Dopo aver dichiarato “Questa città mi porta fortuna” ha spiegato che il suo nuovo film parla della solitudine assoluta: “Tutti i personaggi, senza eccezione, sono soli. E’ meglio parlare che non farlo, soprattutto parlare alle persone con cui si divide la propria vita e i propri conflitti, anche nei momenti impossibili”.
“Hable con ella” racconta le storie parallele di due coppie: Benigno (Javier Camara), infermiere solitario innamorato di Alicia (Leonor Watling), ballerina in coma da quattro anni per un incidente automobilistico; un giornalista (Dario Grandinetti) ama una bellissima torera (la cantante Rosario Flores) ricoverata anch’essa in ospedale.
Per la prima volta in questo film Almodovar analizza in maniera approfondita i sentimenti maschili. A questo proposito il regista ha aggiunto: “Anche ‘Carne Tremula’ era un film di uomini ma lì erano machi; qui, almeno, sono sensibili […] In questo periodo gli uomini mi ispirano tragedie”.
I due personaggi maschili assistono impotenti le donne anate, che giacciono in un letto d’ospedale in un coma che la scienza ritiene irreversibile: e se prima erano le donne a sacrificare se stesse per la felicità dellìuomo, stavolta il regista inverte le parti.

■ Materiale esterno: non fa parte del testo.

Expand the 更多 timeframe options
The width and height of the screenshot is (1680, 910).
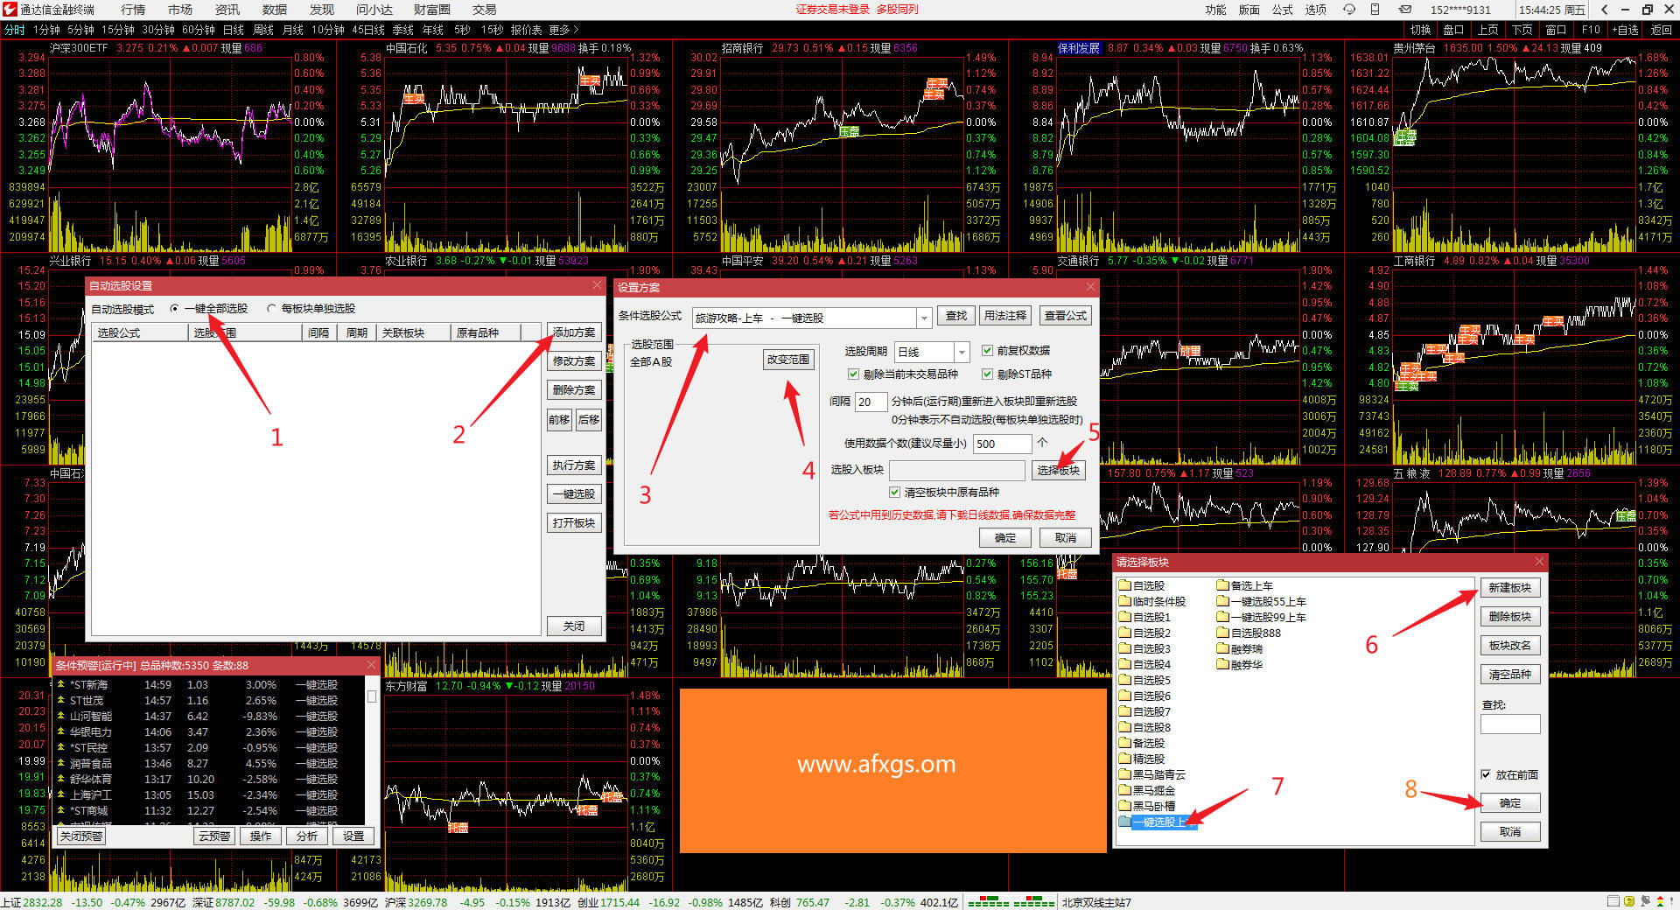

Per il suo nuovo film Almodòvar si è avvalso della collaborazione di un nuovo direttore della fotografia, Javier Aguirresarobe, lo stesso di ‘The Others’, e ha ripreso dal vivo alcuni spettacoli di Pina Bausch, le cui allegoriche coreografie sottolineano nel film come l’amore sia un rito oscuro, un gioco di incontro e perdita, dono e abbandono.
‘Hable con ella’ uscirà il 15 marzo nel resto della Spagna, e il 29 in Italia.